_Aim of the exercise_.
Please return the lines below verbatim, beginning at the one that has "1406x791 pixels." and stopping after the one that has "Given: Decrease Point", and add no other lines.

(Exercise inputs)

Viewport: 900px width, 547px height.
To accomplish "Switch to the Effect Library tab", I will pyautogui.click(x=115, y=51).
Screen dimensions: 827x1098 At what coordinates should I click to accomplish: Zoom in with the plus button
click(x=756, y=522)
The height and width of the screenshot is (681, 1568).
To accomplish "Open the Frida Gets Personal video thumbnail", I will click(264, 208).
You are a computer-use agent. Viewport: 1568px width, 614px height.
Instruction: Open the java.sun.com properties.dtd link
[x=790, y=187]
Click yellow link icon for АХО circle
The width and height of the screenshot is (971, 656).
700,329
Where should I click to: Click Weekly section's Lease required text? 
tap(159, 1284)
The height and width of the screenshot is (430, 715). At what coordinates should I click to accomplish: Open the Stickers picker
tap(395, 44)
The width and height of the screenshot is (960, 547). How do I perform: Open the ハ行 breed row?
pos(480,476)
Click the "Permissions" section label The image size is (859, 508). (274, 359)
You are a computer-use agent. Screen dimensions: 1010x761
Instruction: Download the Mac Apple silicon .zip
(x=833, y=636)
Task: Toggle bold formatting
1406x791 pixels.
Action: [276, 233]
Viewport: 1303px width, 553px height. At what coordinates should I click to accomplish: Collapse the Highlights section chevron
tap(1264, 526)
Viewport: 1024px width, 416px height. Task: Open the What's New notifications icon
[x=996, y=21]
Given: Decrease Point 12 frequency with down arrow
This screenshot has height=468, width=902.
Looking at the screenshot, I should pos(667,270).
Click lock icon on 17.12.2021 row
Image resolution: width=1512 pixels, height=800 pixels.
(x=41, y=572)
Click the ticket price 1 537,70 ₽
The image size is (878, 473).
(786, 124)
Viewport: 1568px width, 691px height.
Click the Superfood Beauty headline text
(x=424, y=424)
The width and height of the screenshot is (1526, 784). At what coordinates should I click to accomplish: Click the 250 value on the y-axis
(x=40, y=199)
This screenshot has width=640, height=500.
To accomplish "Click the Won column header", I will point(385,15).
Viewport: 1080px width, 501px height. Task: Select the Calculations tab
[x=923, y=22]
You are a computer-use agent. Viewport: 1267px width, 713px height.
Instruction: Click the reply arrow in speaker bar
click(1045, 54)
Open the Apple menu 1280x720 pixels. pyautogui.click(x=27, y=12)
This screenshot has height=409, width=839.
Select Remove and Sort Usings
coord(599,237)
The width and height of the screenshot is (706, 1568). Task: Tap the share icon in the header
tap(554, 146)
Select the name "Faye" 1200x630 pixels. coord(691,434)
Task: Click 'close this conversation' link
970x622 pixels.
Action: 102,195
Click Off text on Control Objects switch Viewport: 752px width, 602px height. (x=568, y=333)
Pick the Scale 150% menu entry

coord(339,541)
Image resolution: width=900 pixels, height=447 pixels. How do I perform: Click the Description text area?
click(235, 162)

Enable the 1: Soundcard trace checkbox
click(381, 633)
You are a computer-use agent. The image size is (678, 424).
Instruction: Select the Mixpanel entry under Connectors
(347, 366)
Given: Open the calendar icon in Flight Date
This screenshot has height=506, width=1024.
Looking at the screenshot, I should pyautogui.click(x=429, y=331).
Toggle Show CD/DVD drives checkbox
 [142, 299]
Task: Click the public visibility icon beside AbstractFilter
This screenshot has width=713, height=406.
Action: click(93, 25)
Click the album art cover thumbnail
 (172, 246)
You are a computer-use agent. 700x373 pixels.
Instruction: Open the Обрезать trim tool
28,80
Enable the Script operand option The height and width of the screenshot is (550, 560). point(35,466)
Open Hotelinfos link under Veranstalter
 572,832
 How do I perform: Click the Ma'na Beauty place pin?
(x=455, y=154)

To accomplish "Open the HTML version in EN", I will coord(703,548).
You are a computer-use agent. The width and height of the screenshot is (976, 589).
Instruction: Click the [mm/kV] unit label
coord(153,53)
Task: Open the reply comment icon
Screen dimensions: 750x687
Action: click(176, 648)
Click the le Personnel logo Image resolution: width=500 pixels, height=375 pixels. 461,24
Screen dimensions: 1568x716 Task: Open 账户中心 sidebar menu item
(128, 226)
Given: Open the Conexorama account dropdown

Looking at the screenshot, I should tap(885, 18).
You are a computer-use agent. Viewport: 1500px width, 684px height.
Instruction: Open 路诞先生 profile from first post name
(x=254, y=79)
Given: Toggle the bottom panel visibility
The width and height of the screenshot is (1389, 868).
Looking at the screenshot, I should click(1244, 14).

(End Exercise inputs)

_Written solution_.
1406x791 pixels.
Action: [276, 233]
Viewport: 1303px width, 553px height. At what coordinates should I click to accomplish: Collapse the Highlights section chevron
tap(1264, 526)
Viewport: 1024px width, 416px height. Task: Open the What's New notifications icon
[x=996, y=21]
Given: Decrease Point 12 frequency with down arrow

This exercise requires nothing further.